Algo muito estranho começou a intrigar o botânico, logo que observou o interior da caverna.
-Veja meu caro amigo, que brilho curioso vem do interior da gruta. -exclamou o senhor Trevis, mostrando uma luz verde que emanava de algum lugar lá no fundo.
-Sim, não me lembro de já ter visto algo assim em outras grutas que explorei. Pode ser o reflexo do sol em algum cristal ou lago subterrâneo. Algumas grutas possuem diversas entradas, talvez esta seja assim.
-Não acho que seja o caso desta vez, messier Jules. Quero dar uma olhada.
-Já é tarde. Não é uma boa hora para começarmos explorar. A noite já esta para cair.
O senhor Trevis, sem dar ouvidos ao que o colega dizia, foi pegando uma lanterna e adentrando a caverna.
-Só vou dar uma olhada no próximo salão. Estou muito curioso, não posso esperar até amanha.
Sem conseguir dissuadir o colega, Jules pegou a outra lanterna e começou a seguir o botânico. O primeiro salão era pequeno, alguns passos e os franceses passaram por uma estreita entrada que fazia a ligação com um corredor. O corredor, levemente inclinado descia até chegar a outro salão, muito maior e mais alto  que o primeiro .Lá os cientistas se depararam com uma visão impressionante.

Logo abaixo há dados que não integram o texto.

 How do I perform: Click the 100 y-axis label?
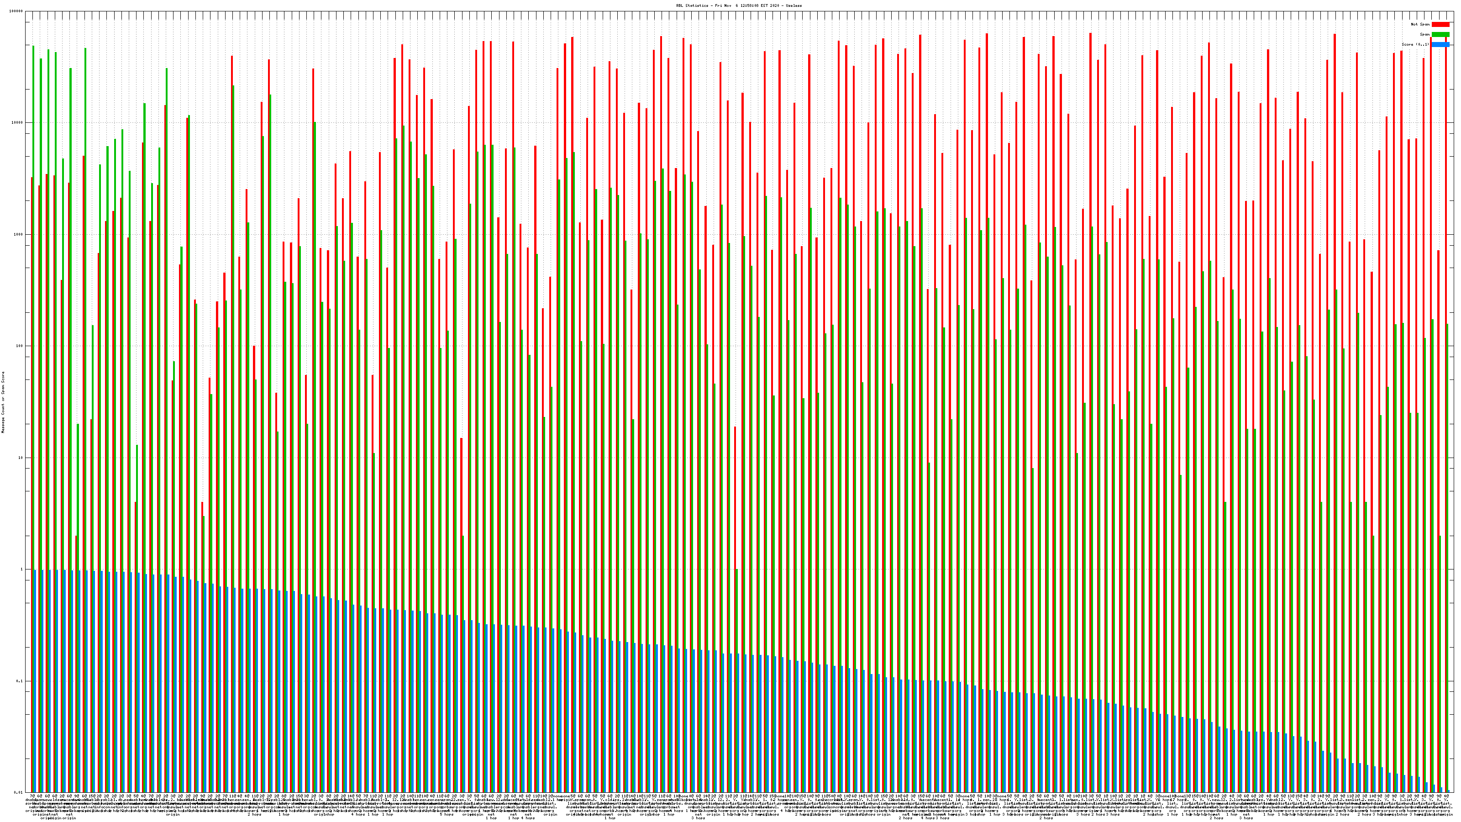click(20, 347)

-Veja que maravilhoso meu amigo! - não se conteve o senhor Trevis – Veja como são maravilhosos estes exemplares de fungos fotoluminescentes.
-É mesmo impressionante. Nunca vi cogumelos brilhantes antes.
-Eu já estudei outros exemplares fotoluminescentes antes, mas nunca encontrei algo tão espetacular assim em minha vida. - o botânico colheu uma amostra de um pequeno cogumelo verde e ficou observando bem de perto. O chão estava coberto com uma luz verde que emanava daqueles pequenos cogumelos.
-Vamos voltar meu amigo. Amanha você terá tempo de colher quantas amostras quiser.
-Sim, sim. Vamos voltar. - dizia Trevis, mas quando se preparava para voltar algo ainda mais intrigante lhe chamou a atenção. Outra entrada para o salão inferior emanava uma luz ainda mais brilhante.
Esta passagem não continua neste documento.